Exercise details: Repeat all of the entries below, substituting "check box" for every occurrence of "checkbox" and leaving everything else as it is.
## start
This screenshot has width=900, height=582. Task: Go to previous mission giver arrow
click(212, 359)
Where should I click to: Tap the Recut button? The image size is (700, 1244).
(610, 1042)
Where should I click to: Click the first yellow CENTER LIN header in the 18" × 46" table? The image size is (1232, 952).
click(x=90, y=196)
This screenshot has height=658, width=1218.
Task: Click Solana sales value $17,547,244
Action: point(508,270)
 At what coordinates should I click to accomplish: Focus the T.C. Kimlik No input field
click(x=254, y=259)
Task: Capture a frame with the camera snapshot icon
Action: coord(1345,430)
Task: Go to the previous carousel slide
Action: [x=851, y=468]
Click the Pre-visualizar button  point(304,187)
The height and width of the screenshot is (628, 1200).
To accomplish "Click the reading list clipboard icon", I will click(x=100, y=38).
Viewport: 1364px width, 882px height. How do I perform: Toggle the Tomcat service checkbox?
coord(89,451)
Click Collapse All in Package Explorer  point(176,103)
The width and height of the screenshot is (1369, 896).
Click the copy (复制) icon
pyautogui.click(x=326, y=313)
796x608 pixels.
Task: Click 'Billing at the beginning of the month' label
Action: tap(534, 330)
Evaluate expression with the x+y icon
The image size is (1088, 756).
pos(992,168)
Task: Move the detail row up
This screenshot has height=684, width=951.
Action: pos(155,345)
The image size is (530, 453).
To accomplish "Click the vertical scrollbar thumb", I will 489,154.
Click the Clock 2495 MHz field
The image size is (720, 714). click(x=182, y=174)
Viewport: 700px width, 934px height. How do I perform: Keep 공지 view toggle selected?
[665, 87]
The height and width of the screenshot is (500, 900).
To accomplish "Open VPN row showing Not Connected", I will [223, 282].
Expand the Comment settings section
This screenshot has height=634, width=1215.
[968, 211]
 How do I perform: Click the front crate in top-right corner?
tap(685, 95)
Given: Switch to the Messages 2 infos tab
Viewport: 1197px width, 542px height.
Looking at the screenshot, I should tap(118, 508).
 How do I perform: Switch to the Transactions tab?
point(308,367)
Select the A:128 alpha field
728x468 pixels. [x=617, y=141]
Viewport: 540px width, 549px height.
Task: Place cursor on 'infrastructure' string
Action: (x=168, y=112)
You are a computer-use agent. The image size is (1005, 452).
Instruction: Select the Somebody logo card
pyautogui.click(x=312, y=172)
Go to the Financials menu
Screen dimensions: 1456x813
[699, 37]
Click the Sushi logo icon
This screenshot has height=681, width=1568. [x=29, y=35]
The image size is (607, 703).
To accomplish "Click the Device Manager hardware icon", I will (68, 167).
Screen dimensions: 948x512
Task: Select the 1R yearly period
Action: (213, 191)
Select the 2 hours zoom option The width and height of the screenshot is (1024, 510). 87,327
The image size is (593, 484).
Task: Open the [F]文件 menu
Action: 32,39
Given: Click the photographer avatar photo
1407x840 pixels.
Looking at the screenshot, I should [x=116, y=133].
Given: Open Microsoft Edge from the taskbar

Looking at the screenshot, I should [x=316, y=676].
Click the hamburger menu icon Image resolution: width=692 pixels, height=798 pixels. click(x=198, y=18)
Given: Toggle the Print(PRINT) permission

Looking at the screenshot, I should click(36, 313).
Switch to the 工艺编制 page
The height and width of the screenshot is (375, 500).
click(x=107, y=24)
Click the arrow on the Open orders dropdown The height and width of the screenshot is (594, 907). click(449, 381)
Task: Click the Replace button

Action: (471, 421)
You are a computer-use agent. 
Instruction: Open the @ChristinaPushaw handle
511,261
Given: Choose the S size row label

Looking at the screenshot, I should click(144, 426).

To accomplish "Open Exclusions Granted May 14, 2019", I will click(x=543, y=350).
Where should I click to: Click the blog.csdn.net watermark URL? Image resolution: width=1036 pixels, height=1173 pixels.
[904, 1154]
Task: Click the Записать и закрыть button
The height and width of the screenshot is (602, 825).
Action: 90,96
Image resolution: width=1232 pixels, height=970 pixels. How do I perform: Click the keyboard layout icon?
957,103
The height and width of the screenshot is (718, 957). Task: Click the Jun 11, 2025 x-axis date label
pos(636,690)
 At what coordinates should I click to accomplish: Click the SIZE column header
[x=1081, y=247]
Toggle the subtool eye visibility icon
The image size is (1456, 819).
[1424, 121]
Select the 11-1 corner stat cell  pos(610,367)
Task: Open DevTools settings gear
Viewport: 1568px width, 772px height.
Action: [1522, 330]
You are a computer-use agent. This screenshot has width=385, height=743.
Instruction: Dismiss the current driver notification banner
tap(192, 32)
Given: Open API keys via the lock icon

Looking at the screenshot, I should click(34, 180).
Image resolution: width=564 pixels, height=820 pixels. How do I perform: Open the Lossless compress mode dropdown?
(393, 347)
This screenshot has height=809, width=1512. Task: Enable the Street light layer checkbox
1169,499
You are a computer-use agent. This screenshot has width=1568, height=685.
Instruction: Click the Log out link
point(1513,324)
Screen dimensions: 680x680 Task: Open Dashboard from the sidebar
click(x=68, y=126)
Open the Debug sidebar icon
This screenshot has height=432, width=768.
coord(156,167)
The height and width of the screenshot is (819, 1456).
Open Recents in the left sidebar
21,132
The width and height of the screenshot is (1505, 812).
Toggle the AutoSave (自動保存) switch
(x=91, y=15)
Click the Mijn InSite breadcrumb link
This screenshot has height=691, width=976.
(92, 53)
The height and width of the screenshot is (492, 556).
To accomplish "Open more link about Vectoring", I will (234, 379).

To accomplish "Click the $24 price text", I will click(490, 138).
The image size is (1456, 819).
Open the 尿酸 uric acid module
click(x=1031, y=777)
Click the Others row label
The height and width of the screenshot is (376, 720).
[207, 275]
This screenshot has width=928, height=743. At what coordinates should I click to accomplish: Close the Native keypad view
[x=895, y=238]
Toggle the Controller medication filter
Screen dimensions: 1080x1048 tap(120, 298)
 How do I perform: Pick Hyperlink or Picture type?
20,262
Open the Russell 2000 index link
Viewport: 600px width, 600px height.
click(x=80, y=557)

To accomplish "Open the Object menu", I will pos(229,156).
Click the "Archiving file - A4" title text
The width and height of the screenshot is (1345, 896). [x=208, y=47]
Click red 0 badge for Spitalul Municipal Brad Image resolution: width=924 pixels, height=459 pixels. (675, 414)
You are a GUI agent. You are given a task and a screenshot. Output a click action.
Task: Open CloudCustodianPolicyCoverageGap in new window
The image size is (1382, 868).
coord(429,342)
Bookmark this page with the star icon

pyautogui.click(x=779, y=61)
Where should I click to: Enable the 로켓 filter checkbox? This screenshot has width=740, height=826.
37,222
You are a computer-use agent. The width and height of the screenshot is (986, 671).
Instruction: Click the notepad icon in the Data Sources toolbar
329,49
## end
Answer to the exercise:
This screenshot has width=900, height=582. Task: Go to previous mission giver arrow
click(212, 359)
Where should I click to: Tap the Recut button? The image size is (700, 1244).
(610, 1042)
Where should I click to: Click the first yellow CENTER LIN header in the 18" × 46" table? The image size is (1232, 952).
click(x=90, y=196)
This screenshot has height=658, width=1218.
Task: Click Solana sales value $17,547,244
Action: point(508,270)
 At what coordinates should I click to accomplish: Focus the T.C. Kimlik No input field
click(x=254, y=259)
Task: Capture a frame with the camera snapshot icon
Action: coord(1345,430)
Task: Go to the previous carousel slide
Action: [x=851, y=468]
Click the Pre-visualizar button  point(304,187)
The height and width of the screenshot is (628, 1200).
To accomplish "Click the reading list clipboard icon", I will click(x=100, y=38).
Viewport: 1364px width, 882px height. How do I perform: Toggle the Tomcat service check box?
coord(89,451)
Click Collapse All in Package Explorer  point(176,103)
The width and height of the screenshot is (1369, 896).
Click the copy (复制) icon
pyautogui.click(x=326, y=313)
796x608 pixels.
Task: Click 'Billing at the beginning of the month' label
Action: tap(534, 330)
Evaluate expression with the x+y icon
The image size is (1088, 756).
pos(992,168)
Task: Move the detail row up
This screenshot has height=684, width=951.
Action: pos(155,345)
The image size is (530, 453).
To accomplish "Click the vertical scrollbar thumb", I will 489,154.
Click the Clock 2495 MHz field
The image size is (720, 714). click(x=182, y=174)
Viewport: 700px width, 934px height. How do I perform: Keep 공지 view toggle selected?
[665, 87]
The height and width of the screenshot is (500, 900).
To accomplish "Open VPN row showing Not Connected", I will [223, 282].
Expand the Comment settings section
This screenshot has height=634, width=1215.
[968, 211]
 How do I perform: Click the front crate in top-right corner?
tap(685, 95)
Given: Switch to the Messages 2 infos tab
Viewport: 1197px width, 542px height.
Looking at the screenshot, I should tap(118, 508).
 How do I perform: Switch to the Transactions tab?
point(308,367)
Select the A:128 alpha field
728x468 pixels. [x=617, y=141]
Viewport: 540px width, 549px height.
Task: Place cursor on 'infrastructure' string
Action: (x=168, y=112)
You are a computer-use agent. The image size is (1005, 452).
Instruction: Select the Somebody logo card
pyautogui.click(x=312, y=172)
Go to the Financials menu
Screen dimensions: 1456x813
[699, 37]
Click the Sushi logo icon
This screenshot has height=681, width=1568. [x=29, y=35]
The image size is (607, 703).
To accomplish "Click the Device Manager hardware icon", I will (68, 167).
Screen dimensions: 948x512
Task: Select the 1R yearly period
Action: (213, 191)
Select the 2 hours zoom option The width and height of the screenshot is (1024, 510). 87,327
The image size is (593, 484).
Task: Open the [F]文件 menu
Action: 32,39
Given: Click the photographer avatar photo
1407x840 pixels.
Looking at the screenshot, I should [x=116, y=133].
Given: Open Microsoft Edge from the taskbar

Looking at the screenshot, I should [x=316, y=676].
Click the hamburger menu icon Image resolution: width=692 pixels, height=798 pixels. click(x=198, y=18)
Given: Toggle the Print(PRINT) permission

Looking at the screenshot, I should click(36, 313).
Switch to the 工艺编制 page
The height and width of the screenshot is (375, 500).
click(x=107, y=24)
Click the arrow on the Open orders dropdown The height and width of the screenshot is (594, 907). click(449, 381)
Task: Click the Replace button

Action: (471, 421)
You are a computer-use agent. 
Instruction: Open the @ChristinaPushaw handle
511,261
Given: Choose the S size row label

Looking at the screenshot, I should click(144, 426).

To accomplish "Open Exclusions Granted May 14, 2019", I will click(x=543, y=350).
Where should I click to: Click the blog.csdn.net watermark URL? Image resolution: width=1036 pixels, height=1173 pixels.
[904, 1154]
Task: Click the Записать и закрыть button
The height and width of the screenshot is (602, 825).
Action: 90,96
Image resolution: width=1232 pixels, height=970 pixels. How do I perform: Click the keyboard layout icon?
957,103
The height and width of the screenshot is (718, 957). Task: Click the Jun 11, 2025 x-axis date label
pos(636,690)
 At what coordinates should I click to accomplish: Click the SIZE column header
[x=1081, y=247]
Toggle the subtool eye visibility icon
The image size is (1456, 819).
[1424, 121]
Select the 11-1 corner stat cell  pos(610,367)
Task: Open DevTools settings gear
Viewport: 1568px width, 772px height.
Action: [1522, 330]
You are a computer-use agent. This screenshot has width=385, height=743.
Instruction: Dismiss the current driver notification banner
tap(192, 32)
Given: Open API keys via the lock icon

Looking at the screenshot, I should click(34, 180).
Image resolution: width=564 pixels, height=820 pixels. How do I perform: Open the Lossless compress mode dropdown?
(393, 347)
This screenshot has height=809, width=1512. Task: Enable the Street light layer check box
1169,499
You are a computer-use agent. This screenshot has width=1568, height=685.
Instruction: Click the Log out link
point(1513,324)
Screen dimensions: 680x680 Task: Open Dashboard from the sidebar
click(x=68, y=126)
Open the Debug sidebar icon
This screenshot has height=432, width=768.
coord(156,167)
The height and width of the screenshot is (819, 1456).
Open Recents in the left sidebar
21,132
The width and height of the screenshot is (1505, 812).
Toggle the AutoSave (自動保存) switch
(x=91, y=15)
Click the Mijn InSite breadcrumb link
This screenshot has height=691, width=976.
(92, 53)
The height and width of the screenshot is (492, 556).
To accomplish "Open more link about Vectoring", I will (234, 379).

To accomplish "Click the $24 price text", I will click(490, 138).
The image size is (1456, 819).
Open the 尿酸 uric acid module
click(x=1031, y=777)
Click the Others row label
The height and width of the screenshot is (376, 720).
[207, 275]
This screenshot has width=928, height=743. At what coordinates should I click to accomplish: Close the Native keypad view
[x=895, y=238]
Toggle the Controller medication filter
Screen dimensions: 1080x1048 tap(120, 298)
 How do I perform: Pick Hyperlink or Picture type?
20,262
Open the Russell 2000 index link
Viewport: 600px width, 600px height.
click(x=80, y=557)

To accomplish "Open the Object menu", I will pos(229,156).
Click the "Archiving file - A4" title text
The width and height of the screenshot is (1345, 896). [x=208, y=47]
Click red 0 badge for Spitalul Municipal Brad Image resolution: width=924 pixels, height=459 pixels. (675, 414)
You are a GUI agent. You are given a task and a screenshot. Output a click action.
Task: Open CloudCustodianPolicyCoverageGap in new window
The image size is (1382, 868).
coord(429,342)
Bookmark this page with the star icon

pyautogui.click(x=779, y=61)
Where should I click to: Enable the 로켓 filter check box? This screenshot has width=740, height=826.
37,222
You are a computer-use agent. The width and height of the screenshot is (986, 671).
Instruction: Click the notepad icon in the Data Sources toolbar
329,49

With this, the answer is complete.